## Directive A
In the post on the Morguard appeal, what was the amount of the break fee that the Tax Court held to be taxable?
## Directive B
Reproduce word for word the passage of the Morguard appeal post starting at "On April 23, Morguard" and ending at "the trial decision.".

On April 23, Morguard Corporation filed an appeal with the
Federal Court of Appeal of the decision of Boyle J in the Tax Court
of Canada, 2012 TCC 55, (Date: February 24, 2012) holding
that a $7.7 million break fee was taxable. See my colleague
Sebastian Elawny's earlier
blog post about the trial decision.
The taxpayer's principal argument at trial (and, one
assumes, on appeal): that the break fee was a non-taxable windfall.
Windfalls are a very rare species in Canadian tax law. The last FCA
decision to examine the issue of windfall in any detail dealt with
penalty interest on an expropriation: Bellingham v. The Queen (1996) 50 DTC
6075 (per Robertson JA):
Against this background, we are left to pursue the judicial
understanding of what items fall outside the grasp of paragraph
3(a). I begin with the recognized exclusionary categories: gambling
gains, gifts and inheritances, and the residual category of
windfall gains. I shall deal briefly with the first two categories
as they provide the underlying framework for the third.
Gambling gains are non-taxable provided the taxpayer is not in
the business of gambling: see Graham v. Green,  2
K.B. 37; Minister of National Revenue v. Walker William,
S.,  Ex. C.R. 1; Morden, Harry Edgar v. Minister of
National Revenue,  Ex. C.R. 29. The classical reason for
excluding such receipts from income is that a "bet" is
based on an "irrational agreement". A more compelling
argument is that a gambling gain does not flow from a productive
source. That is, a source that is capable of producing income: see
F. E. LaBrie, The Principles of Canadian Income Taxation,
(Don Mills, Ont.: CCH Canadian Ltd., 1965), at page 25.

## Supplied records
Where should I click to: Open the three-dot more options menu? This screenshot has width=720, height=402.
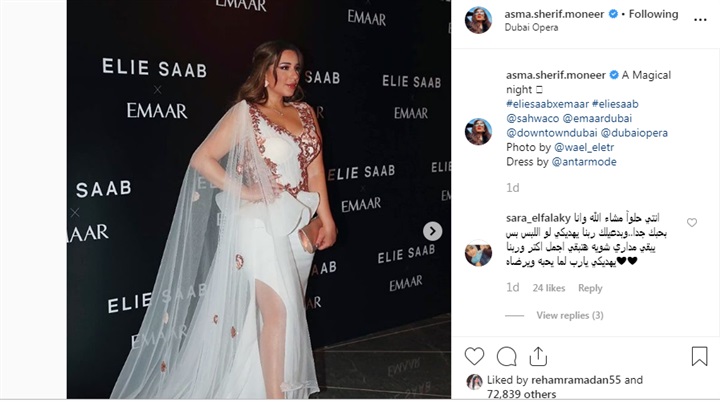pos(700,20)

==

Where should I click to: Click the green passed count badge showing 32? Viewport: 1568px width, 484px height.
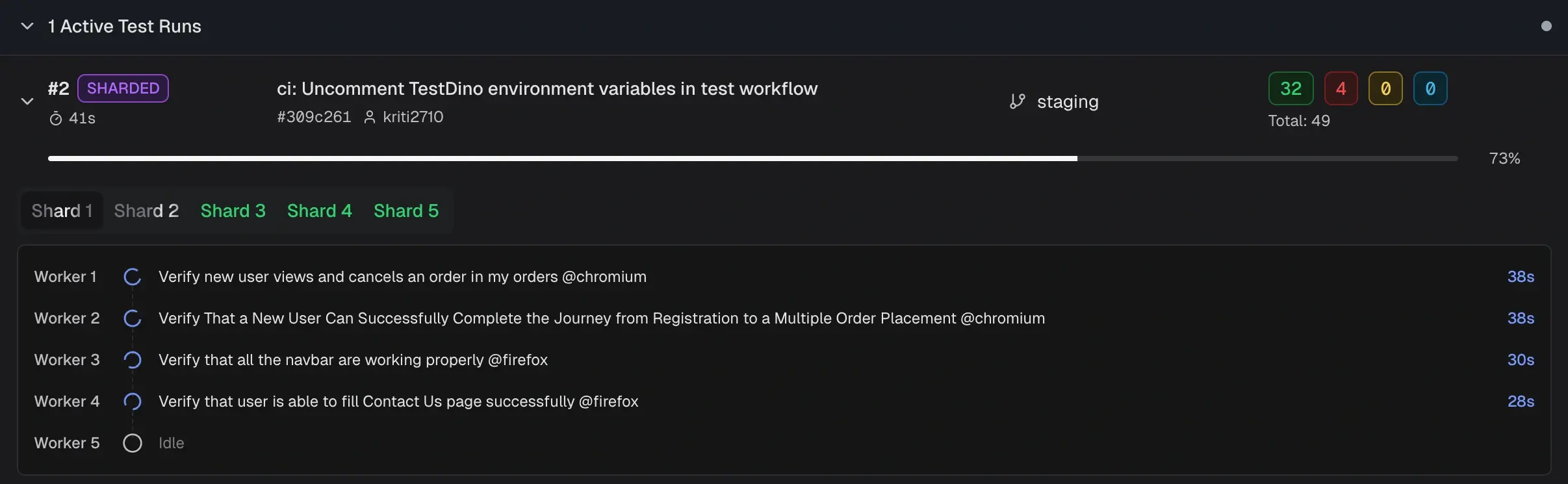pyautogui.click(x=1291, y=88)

## Full output A
$7.7 million

## Full output B
On April 23, Morguard Corporation filed an appeal with the
Federal Court of Appeal of the decision of Boyle J in the Tax Court
of Canada, 2012 TCC 55, (Date: February 24, 2012) holding
that a $7.7 million break fee was taxable. See my colleague
Sebastian Elawny's earlier
blog post about the trial decision.